*Text shown:*
-- Begin --

Oracle Scratchpad

January 14, 2008

Trouble-shooting

Filed under: CBO,Execution plans — Jonathan Lewis @ 1:32 pm GMT Jan 14,2008

A recent item on one of the Oracle forums posed a question about copying statistics from one database to another (typically that would be development to test) to check the sanity of executions on a database that didn’t really have the proper scale of data.

In this case the poster was looking at a test system which had 150% more data than a development system.  After copying the statistics from one system to the other, a simple query showed different execution plans on the two systems, as follows (I’ve trimmed the bytes, cost, and time columns at the right hand to get a better page fit).

-- End --

*Directions:*
A: In the post about copying Oracle statistics between databases, how much more data did the test system have than the development system?
B: Write the next part of the post about copying Oracle statistics between databases, starting right after its last sentence.

Excerpt from a dataset:
-- Begin --

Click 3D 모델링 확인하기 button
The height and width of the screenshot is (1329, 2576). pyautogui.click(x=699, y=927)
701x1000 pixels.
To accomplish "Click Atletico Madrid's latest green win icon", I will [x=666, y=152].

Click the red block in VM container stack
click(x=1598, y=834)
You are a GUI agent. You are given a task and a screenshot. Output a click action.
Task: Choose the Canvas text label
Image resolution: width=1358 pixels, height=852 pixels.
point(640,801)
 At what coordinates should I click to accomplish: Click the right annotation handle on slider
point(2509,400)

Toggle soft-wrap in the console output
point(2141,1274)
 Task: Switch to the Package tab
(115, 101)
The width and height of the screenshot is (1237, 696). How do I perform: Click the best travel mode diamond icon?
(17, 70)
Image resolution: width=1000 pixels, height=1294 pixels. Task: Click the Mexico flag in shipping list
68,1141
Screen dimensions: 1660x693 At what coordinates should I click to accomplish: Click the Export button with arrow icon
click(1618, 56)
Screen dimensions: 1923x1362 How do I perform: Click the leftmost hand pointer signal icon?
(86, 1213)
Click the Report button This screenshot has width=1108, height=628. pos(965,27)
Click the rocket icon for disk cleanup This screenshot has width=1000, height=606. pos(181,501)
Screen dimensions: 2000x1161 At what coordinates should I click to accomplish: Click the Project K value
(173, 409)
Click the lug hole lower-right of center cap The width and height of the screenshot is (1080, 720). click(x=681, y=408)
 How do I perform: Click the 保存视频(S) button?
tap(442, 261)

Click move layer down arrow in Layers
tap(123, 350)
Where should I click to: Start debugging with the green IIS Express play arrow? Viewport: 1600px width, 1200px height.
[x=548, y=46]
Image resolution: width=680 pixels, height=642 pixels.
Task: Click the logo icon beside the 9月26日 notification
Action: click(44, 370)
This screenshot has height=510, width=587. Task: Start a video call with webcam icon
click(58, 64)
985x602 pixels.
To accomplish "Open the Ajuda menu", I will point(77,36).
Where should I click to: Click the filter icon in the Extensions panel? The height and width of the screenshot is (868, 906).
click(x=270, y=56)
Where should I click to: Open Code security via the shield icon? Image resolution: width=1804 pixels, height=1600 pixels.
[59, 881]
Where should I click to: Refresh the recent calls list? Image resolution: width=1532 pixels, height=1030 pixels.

-- End --

*Final answers:*
A: The test system had 150% more data.

B:
Test

------------------------------------------------------------------------------- 
| Id | Operation                | Name          | Rows | Cost | Pstart| Pstop | 
------------------------------------------------------------------------------- 
|  0 | SELECT STATEMENT         |               |   30 |    2 |       |       | 
|  1 |  PARTITION RANGE ITERATOR|               |   30 |    2 |    12 | 14    | 
|* 2 |   TABLE ACCESS FULL      | TBL_TX_REPORT |   30 |    2 |    12 | 14    | 
-------------------------------------------------------------------------------    

Development

 
-------------------------------------------------------------------------------------------------- 
| Id | Operation                            | Name                 | Rows | Cost | Pstart| Pstop | 
-------------------------------------------------------------------------------------------------- 
|  0 | SELECT STATEMENT                     |                      |    1 |    1 |       |       | 
|  1 |  PARTITION RANGE ITERATOR            |                      |    1 |    1 |    12 |    14 | 
|* 2 |   TABLE ACCESS BY LOCAL INDEX ROWID  | TBL_TX_REPORT        |    1 |    1 |    12 |    14 | 
|* 3 |    INDEX RANGE SCAN                  | IX_TBL_TX_LONDONTIME |    1 |    1 |    12 |    14 | 
--------------------------------------------------------------------------------------------------    

The question is, what else (apart from the object statistics) could the plans depend on.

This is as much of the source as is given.